Extreme tiredness (fatigue)
Low blood counts, as seen on a blood test
If you have any of these side effects, talk with your healthcare provider. Talk with your provider about the best ways to deal with them and how to know when they become serious. Often these side effects go away a few weeks after you stop getting treatment.
Possible long-term side effects
Radiation therapy can also cause some long-term side effects. The effects depend on where the radiation was aimed. This can be a special concern in treating bone cancer, which often affects children, teens, or young adults.

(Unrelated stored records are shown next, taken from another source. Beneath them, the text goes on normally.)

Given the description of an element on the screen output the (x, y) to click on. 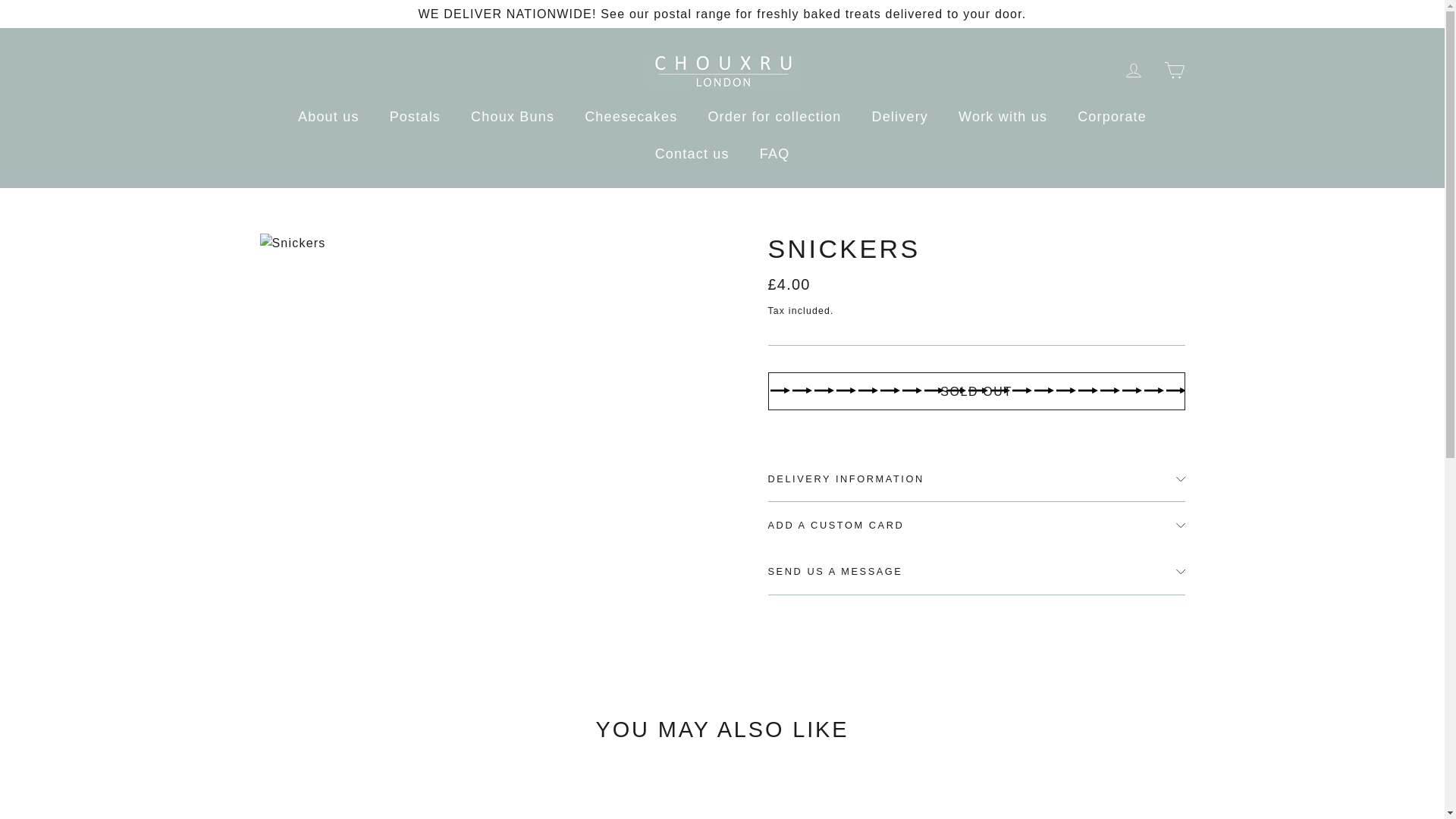
About us (328, 116)
Corporate (1111, 116)
SEND US A MESSAGE (976, 570)
SOLD OUT (976, 391)
ADD A CUSTOM CARD (976, 524)
Cart (1173, 70)
DELIVERY INFORMATION (976, 478)
Choux Buns (512, 116)
Contact us (692, 153)
Postals (414, 116)
Order for collection (774, 116)
Cheesecakes (631, 116)
Work with us (1002, 116)
FAQ (774, 153)
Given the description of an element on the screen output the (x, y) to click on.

These long-term side effects may include:
Slowed bone growth. Radiation can slow bone growth in children because their bones are still growing. For example, radiation can cause one leg to be shorter than the other. This is not as much of a concern in older teens or adults, whose bones are no longer growing.
Second cancers. Cancers are more likely to form in areas that have received radiation. These cancers may develop even decades after treatment.
Reduced fertility. Radiation to the pelvis can damage reproductive organs. This could affect fertility later in life.
Damage to other organs. Organs such as the heart or lungs might be affected by radiation to the chest.
Talk with your healthcare provider about what you can expect treatment to be like and the side effects you should watch for. Be sure you know now to get help any time, including after office hours, on weekends, and on holidays.